# mandó con



## DanielaKlein

Hola a todos:

"...me mandó con Wädi"
(Juia Navarra, Yo, ya estoy muerto)

¿"mandar con" significa "Jemanden schicken zu"?
¿No existe mandar a alguien a (hacia) otra persona?¿Sería mandar a alguien con otra persona?


Saludos,

Daniela


----------



## osa_menor

Hola Daniela, 
aquí falta el contexto. ¿Puedes escribirnos la frase entera y un poco contexto?


----------



## DanielaKlein

Ay, desafortunadamente ya he continuado con la lectura así que no sé en qué página está

Saludos,


Daniela


----------



## kunvla

DanielaKlein said:


> Marinna me abrazó intentando consolarme, pero yo me escapé otra vez a casa de Wädi y le pregunté a Salma si podía quedarme allí a cenar. Salma asintió y me mandó con Wädi.
> (Navarra, Julia: _Dispara, yo ya estoy muerto_)
> 
> ¿"mandar con" significa "jemanden zu jemandem schicken"? *Sí.*
> ¿No existe "mandar a alguien a (hacia) otra persona"? ¿Sería "mandar a alguien con otra persona"?


Con los verbos de movimiento _enviar, ir, mandar_ la preposición _con_ introduce complementos de destino. El complemento de destino debe ser una persona. Otro ejemplo:

—Ayer estuve con don José y él _me mandó con usted_ para que le ayudara aquí en el negocio.
De León Ruiz, Miguel Ángel: _El sermón de los muertos_

Saludos,


----------



## osa_menor

Danke, *kunvla*, dass Du Dir die Mühe gemacht hast, die Stelle herauszusuchen und zu zitieren.
Eine Frage dazu: Kann man diese Regel irgendwo bei der RAE finden? Ich hatte es im Netz versucht, war aber nicht fündig geworden.

Un abrazo


----------



## kunvla

osa_menor said:


> Eine Frage dazu: Kann man diese Regel irgendwo bei der RAE finden? Ich hatte es im Netz versucht, war aber nicht fündig geworden.


Hier ein paar Auszüge aus dem DDDLE von Manuel Seco und der NGLE:

*con.* Preposición. Se pronuncia átona, como la mayoría de las preposiciones. Indica:
1. Compañía y concurrencia de personas o de cosas: _Vino con mi padre; Va con sus hijos; Café con leche_. Con verbo de movimiento puede significar dirección hacia una compañía: _Sus padres le enviaron con un tío suyo que vivía en León.
_[_Diccionario de dudas y dificultades de la lengua española_, Manuel Seco]

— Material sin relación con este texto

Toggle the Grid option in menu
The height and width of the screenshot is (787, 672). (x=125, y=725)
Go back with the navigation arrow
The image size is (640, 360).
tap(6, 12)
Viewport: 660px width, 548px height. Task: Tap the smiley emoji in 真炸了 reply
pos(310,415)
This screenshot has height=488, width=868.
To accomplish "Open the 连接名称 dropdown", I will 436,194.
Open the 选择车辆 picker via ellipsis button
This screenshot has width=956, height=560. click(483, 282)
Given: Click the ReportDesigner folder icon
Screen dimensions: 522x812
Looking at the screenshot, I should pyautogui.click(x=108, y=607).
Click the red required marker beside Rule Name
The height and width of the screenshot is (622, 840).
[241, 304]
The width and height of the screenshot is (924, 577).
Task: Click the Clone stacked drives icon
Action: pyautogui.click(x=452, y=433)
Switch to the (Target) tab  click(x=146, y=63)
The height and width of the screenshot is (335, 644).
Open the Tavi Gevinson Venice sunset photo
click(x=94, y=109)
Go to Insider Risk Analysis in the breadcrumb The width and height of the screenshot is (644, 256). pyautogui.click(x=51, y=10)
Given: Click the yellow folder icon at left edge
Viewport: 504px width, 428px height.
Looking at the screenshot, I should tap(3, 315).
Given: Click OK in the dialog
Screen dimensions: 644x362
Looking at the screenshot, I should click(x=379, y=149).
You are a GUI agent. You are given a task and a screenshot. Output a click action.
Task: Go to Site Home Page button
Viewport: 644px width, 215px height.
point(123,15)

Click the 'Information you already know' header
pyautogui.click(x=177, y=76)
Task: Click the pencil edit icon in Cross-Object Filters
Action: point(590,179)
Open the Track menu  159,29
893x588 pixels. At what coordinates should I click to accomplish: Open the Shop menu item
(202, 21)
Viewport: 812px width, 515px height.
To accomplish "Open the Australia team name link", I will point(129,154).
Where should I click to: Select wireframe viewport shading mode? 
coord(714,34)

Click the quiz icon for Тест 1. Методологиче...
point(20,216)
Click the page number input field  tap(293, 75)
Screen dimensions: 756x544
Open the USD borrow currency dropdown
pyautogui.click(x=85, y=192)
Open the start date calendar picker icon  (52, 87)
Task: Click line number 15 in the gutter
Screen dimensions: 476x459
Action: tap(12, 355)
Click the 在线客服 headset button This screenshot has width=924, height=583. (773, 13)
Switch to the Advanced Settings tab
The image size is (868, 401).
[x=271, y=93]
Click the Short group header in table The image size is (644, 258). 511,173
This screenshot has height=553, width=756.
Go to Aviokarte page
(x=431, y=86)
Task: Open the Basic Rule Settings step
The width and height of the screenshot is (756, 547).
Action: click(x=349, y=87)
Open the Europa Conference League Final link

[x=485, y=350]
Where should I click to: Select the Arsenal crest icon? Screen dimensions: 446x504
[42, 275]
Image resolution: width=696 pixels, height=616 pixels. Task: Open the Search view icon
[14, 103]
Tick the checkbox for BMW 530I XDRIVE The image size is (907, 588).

NGLE, *29.7.f* [...] La preposición _con _expresa ante todo concurrencia o la compañía de personas o cosas. No tiene usos propiamente temporales, pero sí los admite locativos, ya que indica destino con algunos verbos de movimiento, como en _Llevó al niño con su madre, _es decir, 'donde estaba su madre'. [...]

NGLE, *36.7i* Con unos pocos verbos de movimiento (_enviar, ir, mandar_) la preposición _con _introduce complementos de destino: _Lo mandó con su madre. _En consecuencia, en la oración _Vete con tu abuela _cabe la interpretación de destino ('... donde ella está': complemento de régimen) y también la de compañía ('... junto con ella': complemento circunstancial). Prevalece esta última interpretación (pero no es la única posible) en _Al otro día la mandó con Nicolás a su Pueblo_  (Esquivel, Agua). La interpretación de destino está restringida a los grupos preposicionales construidos con pronombres personales y a grupos nominales que designan personas. Se dice, por tanto, _Ve donde está el árbol_ (no _Ve con el árbol_). [...]

Saludos,


----------



## osa_menor

Vielen, vielen Dank, *kunvla*. Wie man in der Online-Version der NGLE vernünftig etwas findet, hat sich mir noch nicht erschlossen.


----------